Life of Chuck, bête et moche comme une pub, avec cette confirmation toujours plus intense que lorsque la danse se place au centre d’un film, c’est souvent pour dissimuler une absence totale de fond. Le film pourtant ne démarrait pas si mal, avec cette idée de commencer in medias res durant la fin du monde – et plus, même, l’introduction du fameux Chuck, lorsqu’il se met soudainement à danser au milieu de la rue, était plutôt réussie, le charisme naturel de Tom Hiddleston transcendant le cliché de ce flitcraft danseur. Mais après, plus le film se développe, et plus il devient con, avec le flashback sur Chuck, sur son enfance et sa découverte de la danse, sur la pièce cachée dans la maison de ses grands-parents : bref, cela laisse place à la niaiserie et la mocheté d’un film existentiel vide, propre au développement personnel, type Mr. Nobody.

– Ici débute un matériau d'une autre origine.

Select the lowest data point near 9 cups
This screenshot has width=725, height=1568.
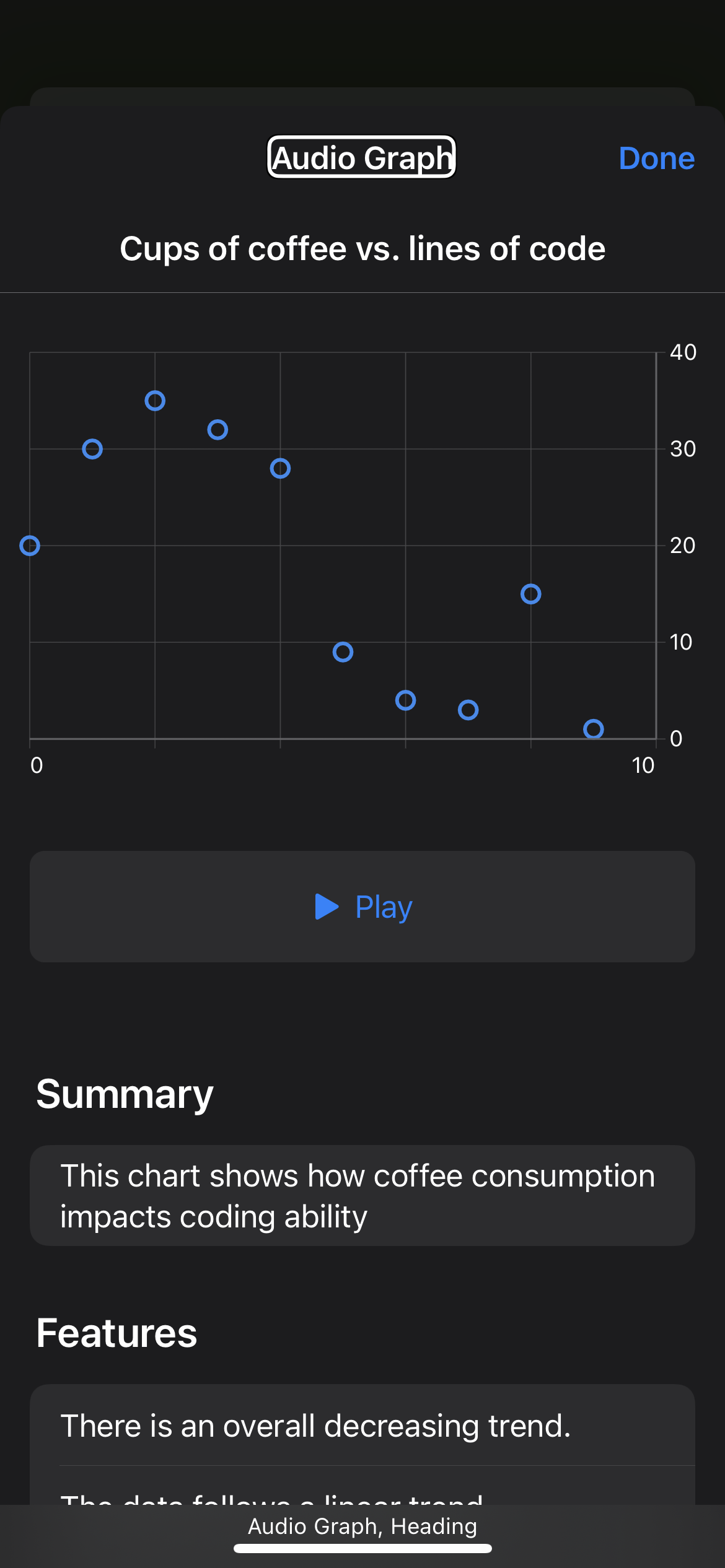point(594,729)
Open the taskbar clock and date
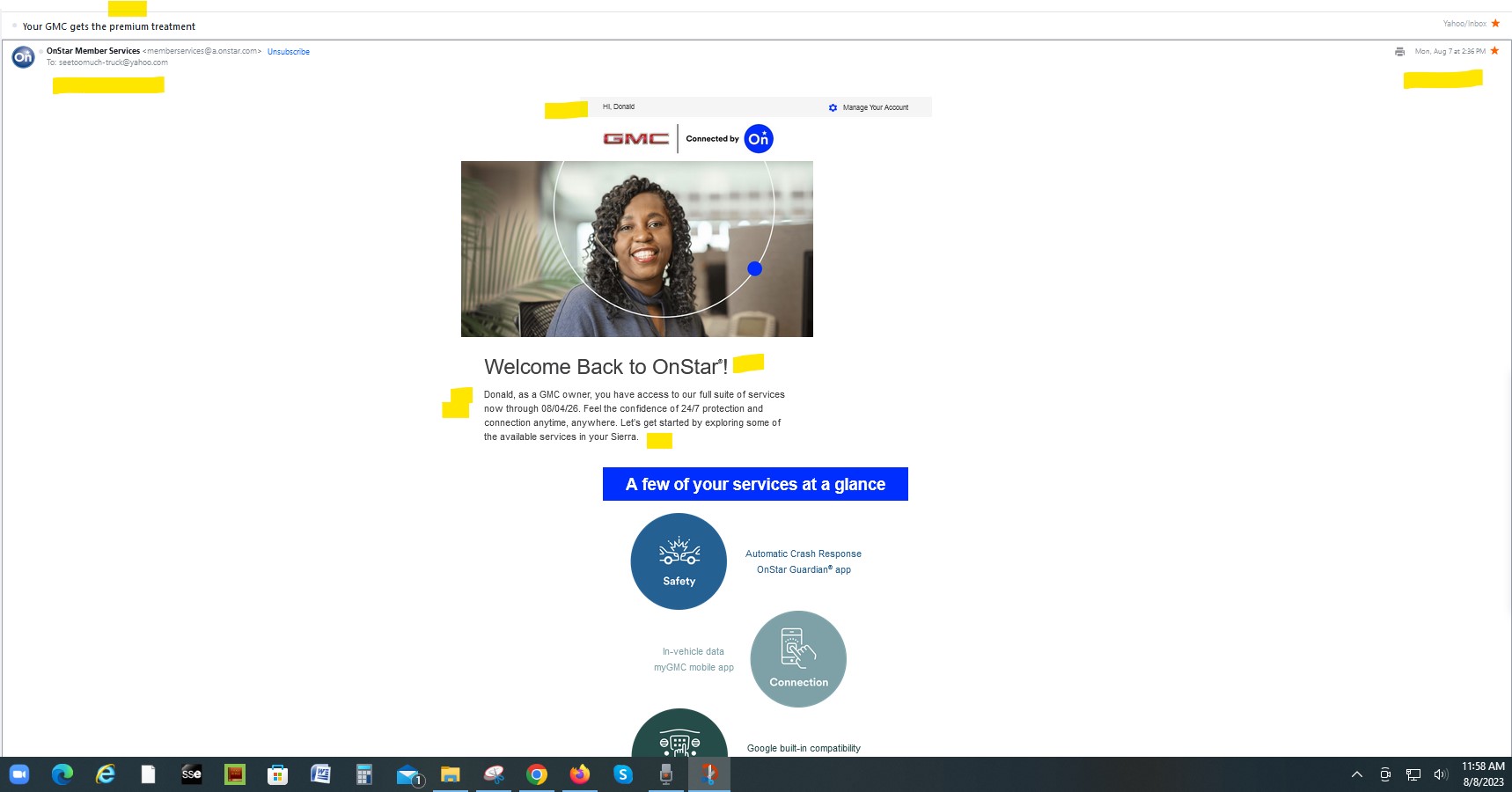Image resolution: width=1512 pixels, height=792 pixels. tap(1483, 774)
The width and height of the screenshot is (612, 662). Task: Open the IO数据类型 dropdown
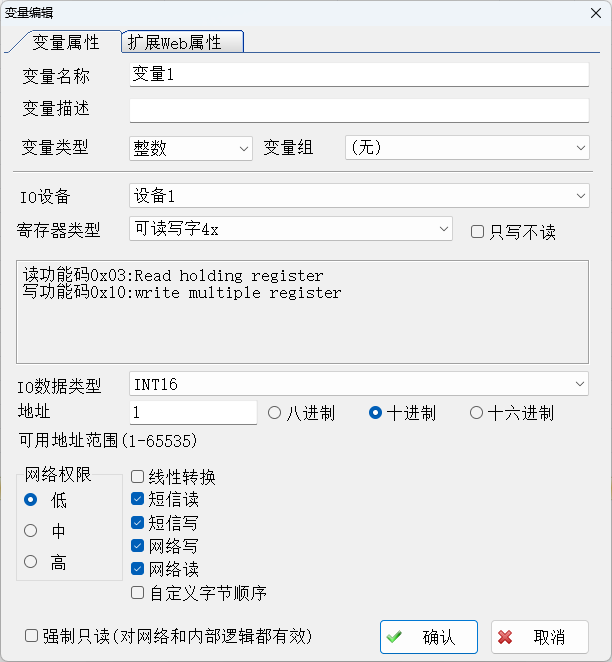click(x=359, y=384)
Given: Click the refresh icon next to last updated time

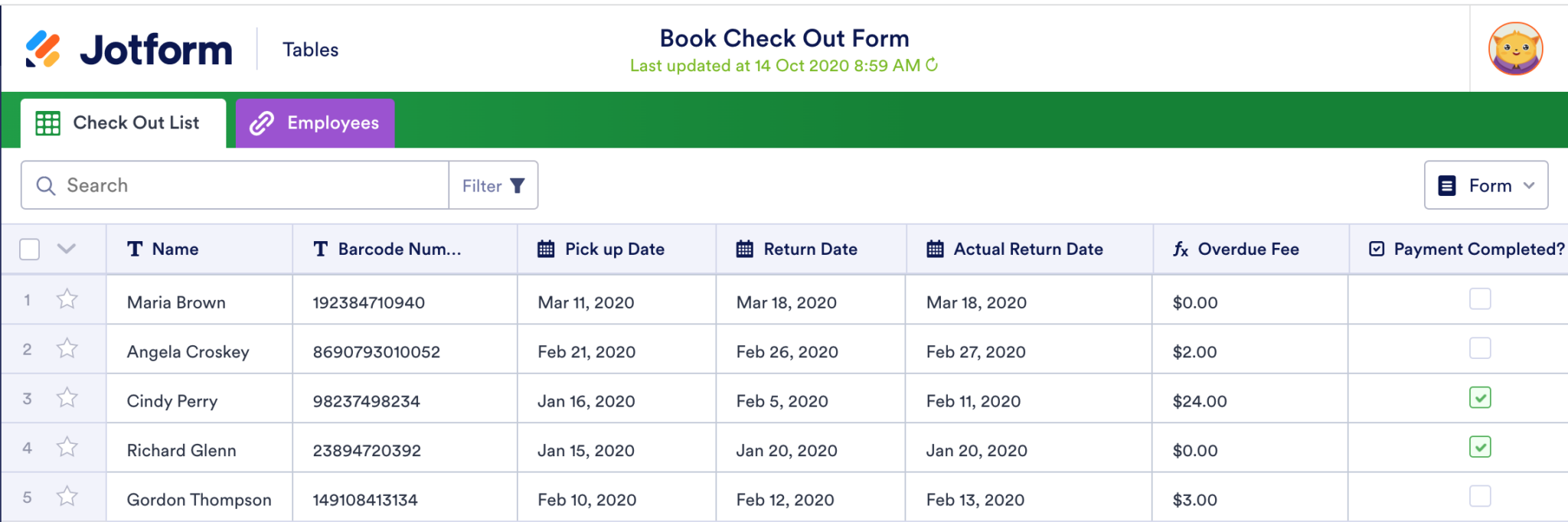Looking at the screenshot, I should coord(932,66).
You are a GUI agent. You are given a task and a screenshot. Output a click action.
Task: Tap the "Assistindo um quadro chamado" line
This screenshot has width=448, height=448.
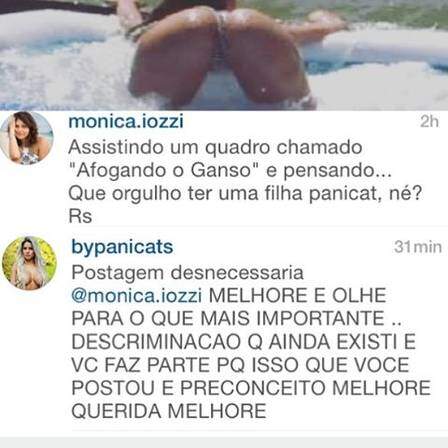[x=215, y=148]
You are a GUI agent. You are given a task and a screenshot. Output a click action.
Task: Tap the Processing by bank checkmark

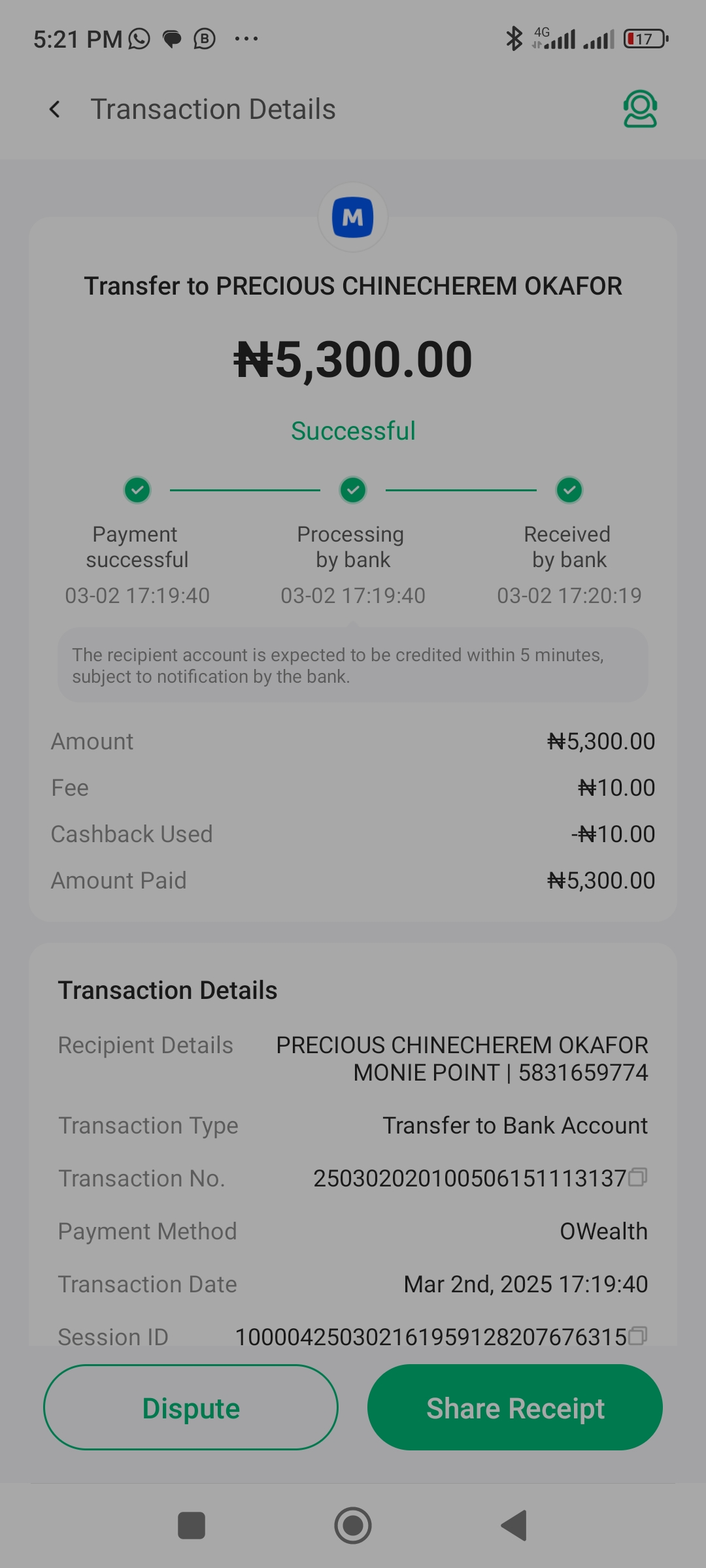click(353, 490)
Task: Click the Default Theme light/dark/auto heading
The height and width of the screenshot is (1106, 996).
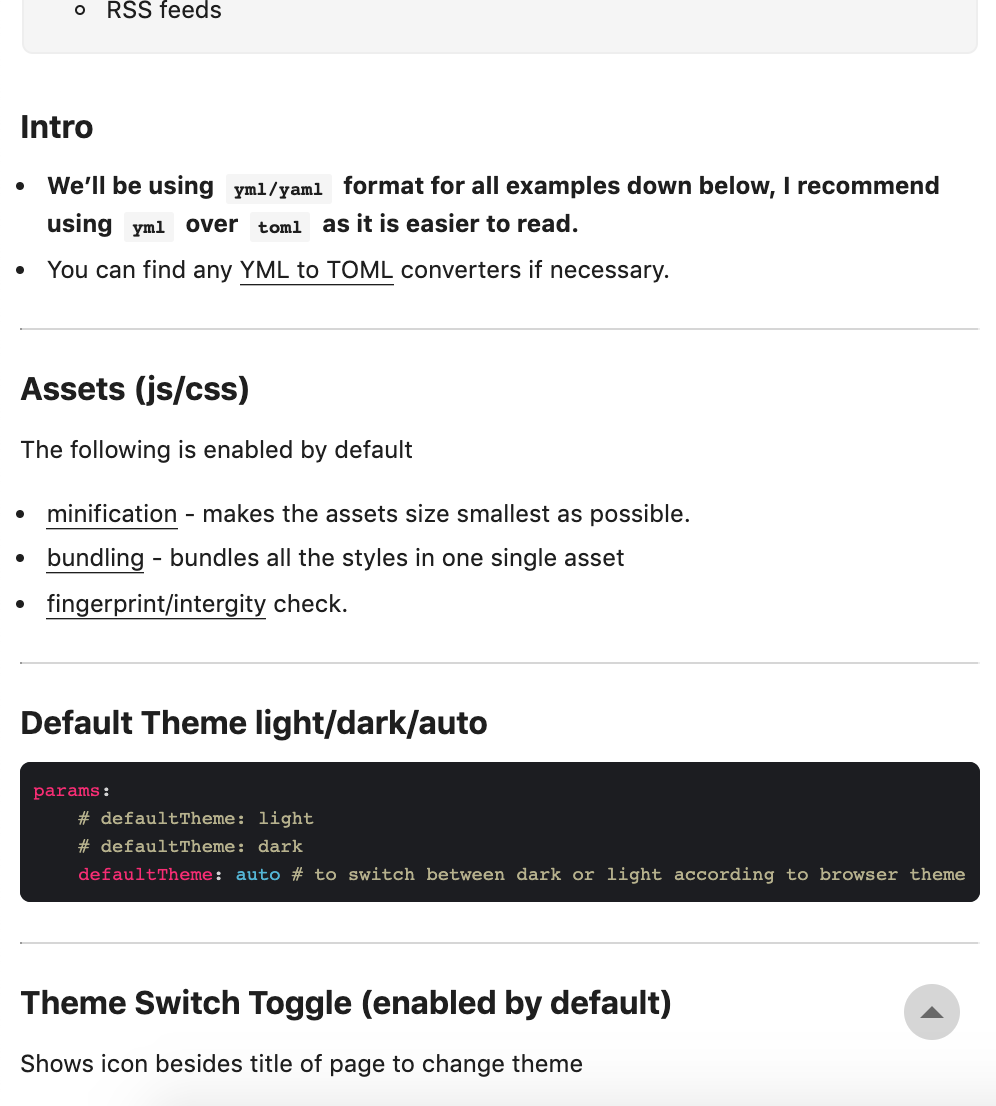Action: click(x=254, y=722)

Sauf que le film au bout du compte a un avantage. Au vu de son sujet et de son esthétique, ultra bêtes et plats, l’on aurait pu penser qu’il tenterait d’unir ses trois actes pour retomber sur ses pattes, à travers un pseudo-twist, pour tenter de faire sens. Or, reconnaissons-lui cela, il ose ne pas le faire. Il ose finir dans un chaos temporel et une forme d’incertitude, sans s’effondrer totalement dans le film publicitaire pour adolescent. Mais enfin, l’on restera sidéré par la nullité des dialogues abusivement conceptuels, comme si le film continuellement s’écoutait parler. Et c’est terriblement drôle et hypocrite de la part d’un film en hommage au mouvement et à l’instinct d’être aussi surécrit. Life of Chuck, en plus d’être con et faux, ne fait donc à aucun moment ce qu’il dit. 0,5/5.